Di tengah kesuksesan Go-Jek memanfaatkan teknologi informasi yang mulai menggeser ojek motor konvensional, ternyata masih ada jasa angkutan alternatif yang masih bisa bertahan tanpa sentuhan mesin bermotor ataupun teknologi canggih yaitu ojek sepeda ontel. Zaman yang semakin canggih sepertinya belum sepenuhnya mampu menyingkirkan kendaraan roda dua tanpa mesin ini. Keberadaan pengemudi ojek sepeda ontel ini masih bisa kita jumpai, antara lain di depan Stasiun Kota seperti yang saya saksikan pada Rabu (9/9/2015).
Siang itu, segera setelah keluar dari gerbang sebelah kanan Stasiun Kota, beberapa pengemudi ojek berjejer sambal memegang sepeda ontel menyongsong kehadiran para penumpang kereta yang baru saja keluar Stasiun. Mereka menawarkan jasa mengayuh sepeda ontel ke daerah-daerah di sekitar kawasan Kota Tua hingga Mangga Dua.
Panas terik matahari tidak menyurutkan semangat para pengemudi ojek untuk menawarkan jasanya dan kemudian mengayuh sepeda menyusuri gang dan bersaing dengan dengan angkutan kota dan sepeda motor. Wajah optimis dan penuh senyum diperlihatkan salah seorang pengemudi ojek sepeda yang saya abadikan gambarnya pada tulisan ini. Meski banyak penumpang yang memilih ojek motor, tapi pengemudi ojek berkaos biru ini tetap tersenyum dan berharap akan ada penumpang yang menaiki sepedanya.
Ojek yang ramah lingkungan ini setiap harinya beroperasi mulai pukul 07.00-17.00 WIB. Mereka pun tidak layaknya tukang ojek motor yang berkumpul di satu pangkalan. Namun, satu titik lokasi itu biasanya hanya ada tiga sampai lima orang saja.

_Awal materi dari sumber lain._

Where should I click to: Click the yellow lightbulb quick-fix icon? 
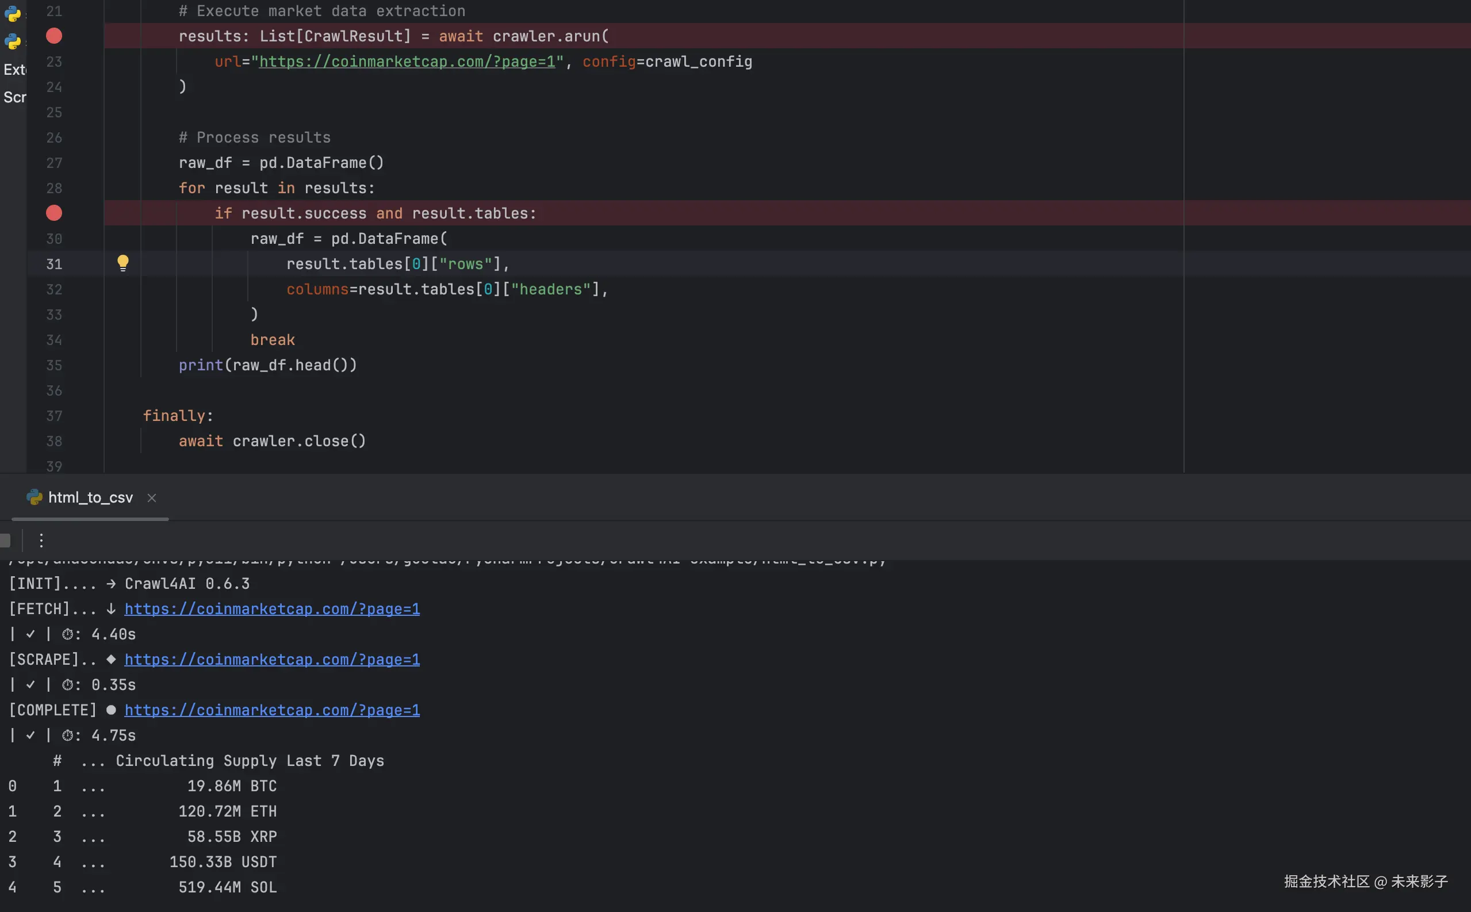(122, 263)
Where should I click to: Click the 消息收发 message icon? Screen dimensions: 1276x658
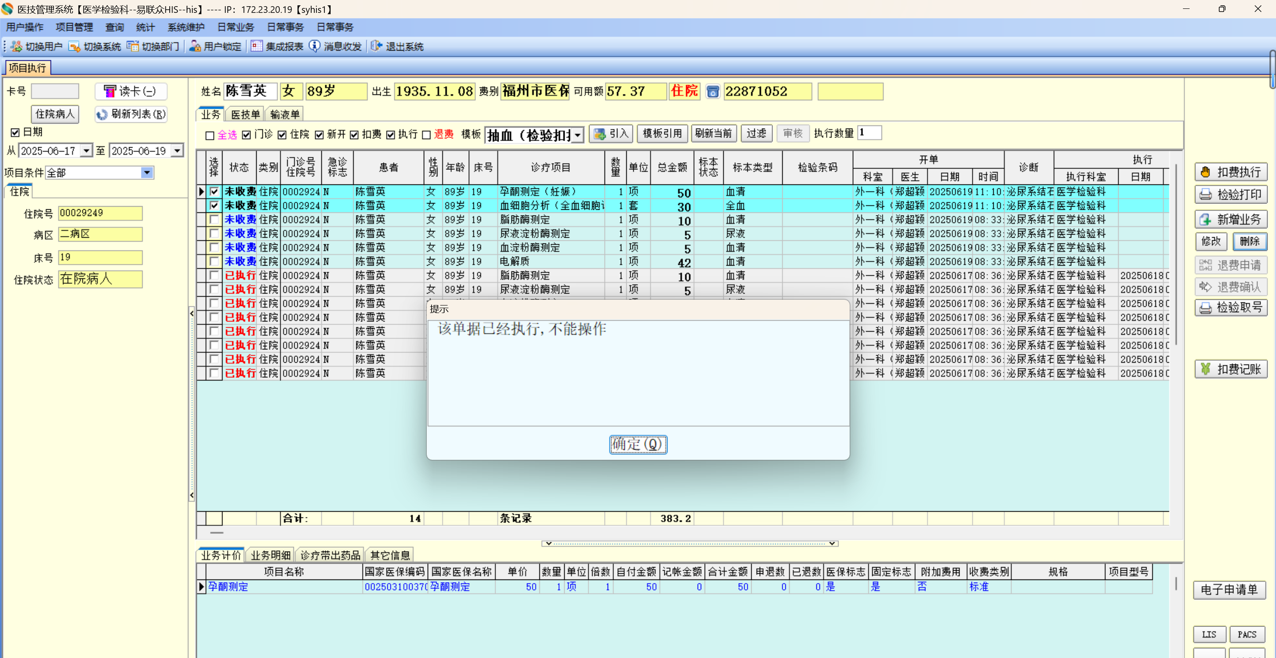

Ojek sepeda di Stasiun Kota sebenarnya bukan lah satu-satunya. Daerah lain yang juga masih ada ojek sepeda adalah di kawasan pemukiman Tanjung Priok. Di kawasan pemukiman ini ojek justru muncul lebih dulu dari ojek motor sebagai moda transportasi alternatif.
Seperti diceritakan rekan saya M. Yamin, kemunculan ojek sepeda sebenarnya bukan tanpa alasan. Pernah ingat Daerah Bebas Becak (DBB) di jaman Bang Ali? Becak dibatasi operasinya sampai 30 meter dari jalan raya dari pkl 07.00 sampai 21.00. Rambu larangan itu terpasang persis di depan rumah bapak saya sejak saya masih kecil. Sejak saat itulah ojek sepeda muncul sebagai moda transportasi alternatif. Nah ketika periode BangGubernur Suprapto dan Wiyogo Atmodarminto, becak tanpa kecuali dilarang beroperasi di Jakarta, ojek sepeda menjadi transportasi utama di beberapa wilayah pemukiman. Kemana becaknya? Yang tertangkap operasi kamtib dijadikan rumpon di teluk Jakarta.
Pergesekan antara pengemudi becak dan ojek sepeda menjadi hal biasa ketika itu, tapi lambat laun berakhir. Dimulai saat tauke becak juga menjadi tauke ojek sepeda. Masih ingat kan becak dengan label Santoso yang berwarna biru, itu salah satu contoh tauke yang bertranformasi. Sebaliknya, pada saat ojek motor mulai ikut membentuk pangkalan di mulut jalan, hampir tidak ada friksi apapun. Kok berbeda? Ya karena pengemudi ojek motor itu kebanyakan adalah pengemudi ojek sepeda juga. Sebagian mendapat kepercayaan menggunakan motor sewaan dan sebagian lagi mendapat kredit motor dari dealer tertentu.
Andai saja pemerintah mau memberikan perhatian. Ojek sepeda ontel ini bisa tetap menjadi alternatif transportasi yang ramah lingkungan. Tidak hanya mengurangi polusi udara, bentuknya yang ramping dan tidak sebesar mobil atau motor bisa mengurangi kemacetan di Jakarta. Ojek sepeda ontel, asli Indonesia!